Profiles
Last updated April 7, 2026
Per-product configuration bundles — scopes, inheritance, and how useConfig reads them.
A profile is a named configuration bundle that groups per-product settings together. The canonical use case is "I want one config for dev, a different config for production, and a third for my staging sandbox" — each one becomes a profile, and you switch between them by setting KB_PROFILE or passing --profile=<id>.
Profiles also carry scopes, which let a single profile apply different settings to different parts of a codebase. This is how Mind RAG, AI Review, and QA can all have per-package configuration without duplicating the entire profile.

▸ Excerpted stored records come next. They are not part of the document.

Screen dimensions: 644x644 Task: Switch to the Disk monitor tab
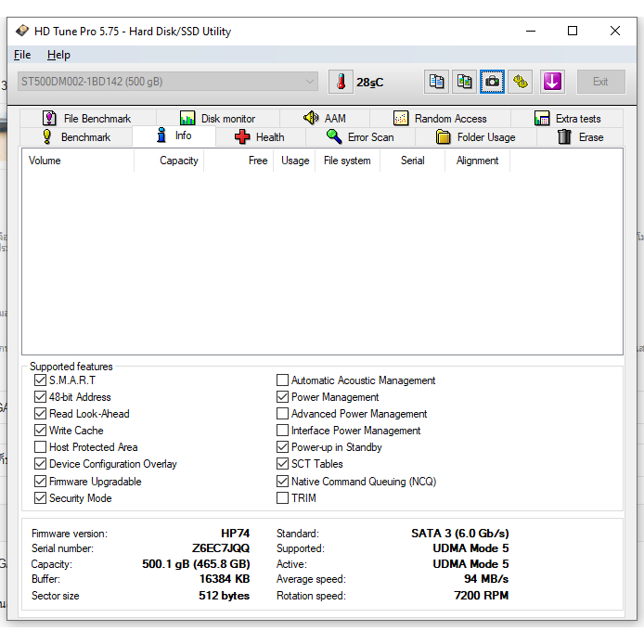218,119
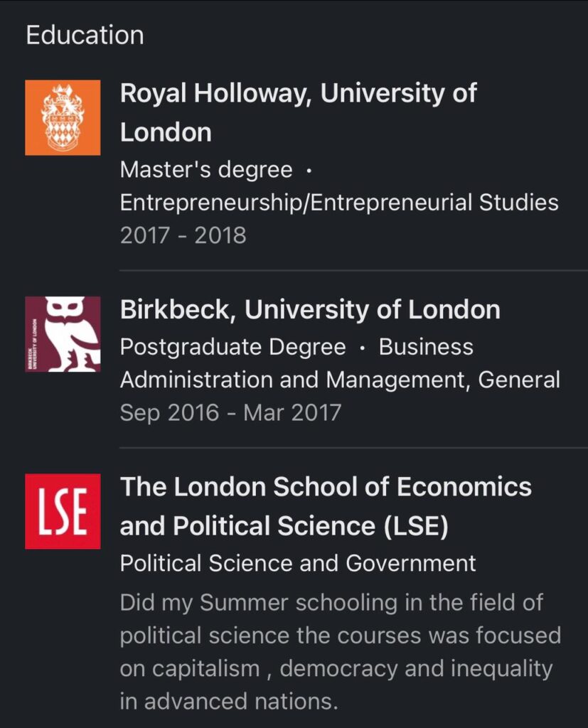Image resolution: width=588 pixels, height=728 pixels.
Task: Tap the Education section heading
Action: (85, 35)
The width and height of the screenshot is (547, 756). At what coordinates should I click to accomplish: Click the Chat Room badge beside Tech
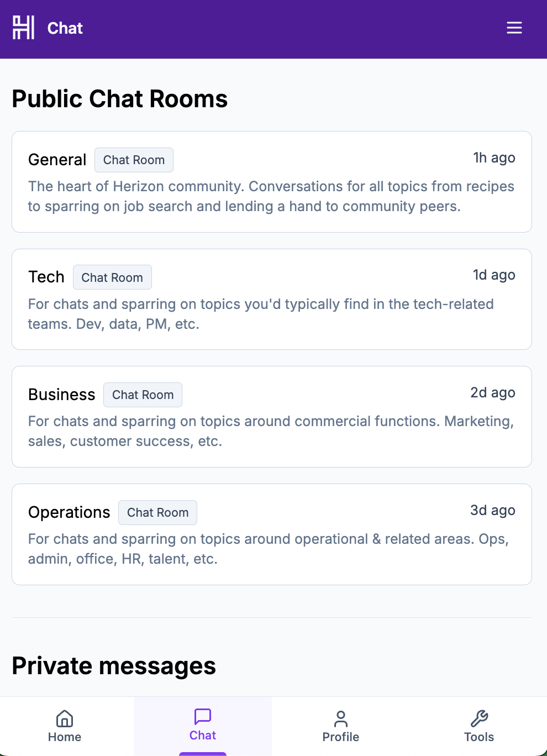tap(112, 277)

Source of truth for the schema: platform/kb-labs-core/packages/core-config/src/profiles/types.ts.
Where profiles live
In .kb/kb.config.json under the top-level profiles array:
{
"profiles": [
{
"id": "default",
"label": "Default Profile",
"products": {
"mind": { /* mind plugin config */ },
"commit": { /* commit plugin config */ },
"review": { /* ai-review config */ }
}
},
{
"id": "production",
"extends": "default",
"products": {
"mind": { /* overrides for production */ }
}
}
]
}The profiles array is separate from the platform section — platform is for adapters (LLM, cache, storage, etc.) and is shared across all profiles; profiles is for per-product overrides.

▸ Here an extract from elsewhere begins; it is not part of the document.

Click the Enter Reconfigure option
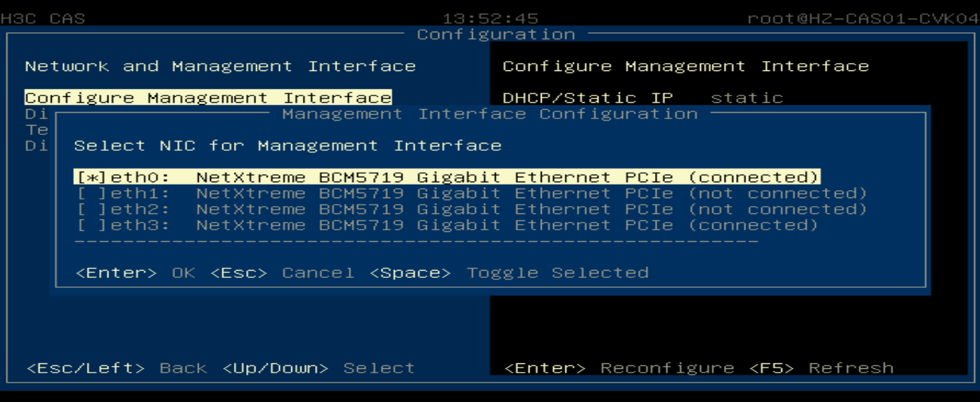This screenshot has height=402, width=980. (619, 368)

See kb.config.json reference for the top-level layout.
ProfileV2 schema
interface ProfileV2 {
id: string; // required, unique within the file
label?: string; // human-readable name
description?: string;
extends?: string; // id of another profile to inherit from
scopes?: ScopeV2[];
products?: Record<string, Record<string, unknown>>;
meta?: {
version?: string;
tags?: string[];
deprecated?: boolean;
owner?: string;
};
}The Zod schema (ProfileV2Schema) validates this at load time. Invalid profiles are rejected with specific errors — empty id, empty extends, malformed scopes all produce clear messages.
id
Unique string identifier. Used as the key when selecting a profile (KB_PROFILE=production, --profile=staging).
extends
Optional — references another profile id or a preset. When present, the child profile inherits the parent's products and scopes, and can override or add to them. Inheritance is single (one parent); multiple inheritance is not supported.
{
"profiles": [
{ "id": "base", "products": { "mind": { "scopes": [...] } } },
{ "id": "dev", "extends": "base" },
{ "id": "production", "extends": "base", "products": { "mind": { /* prod overrides */ } } }
]
}production.products.mind replaces base.products.mind for the mind product only — other products inherited from base remain unchanged.
products
A Record<string, Record<string, unknown>>. The outer key is the product ID ('mind', 'commit', 'review', 'qa', 'release', ...); the inner object is whatever that product's config looks like.
The platform does not validate the inner structure — each plugin is responsible for its own schema. When you call useConfig<T>() inside a plugin, you supply T and cast at the boundary:
import { useConfig } from '@kb-labs/sdk';
interface CommitConfig {
llm: { model: string; temperature: number };
git: { protectedBranches: string[] };
}
const config = await useConfig<CommitConfig>();
// config is `CommitConfig | undefined` — the platform returns the slice, you pick the typeThe product ID that useConfig() looks up defaults to the plugin's manifest.configSection. If that's 'commit', the hook reads profiles[active].products.commit. Pass an explicit product ID if you need to read another plugin's config (rare — don't do this unless you have a concrete reason).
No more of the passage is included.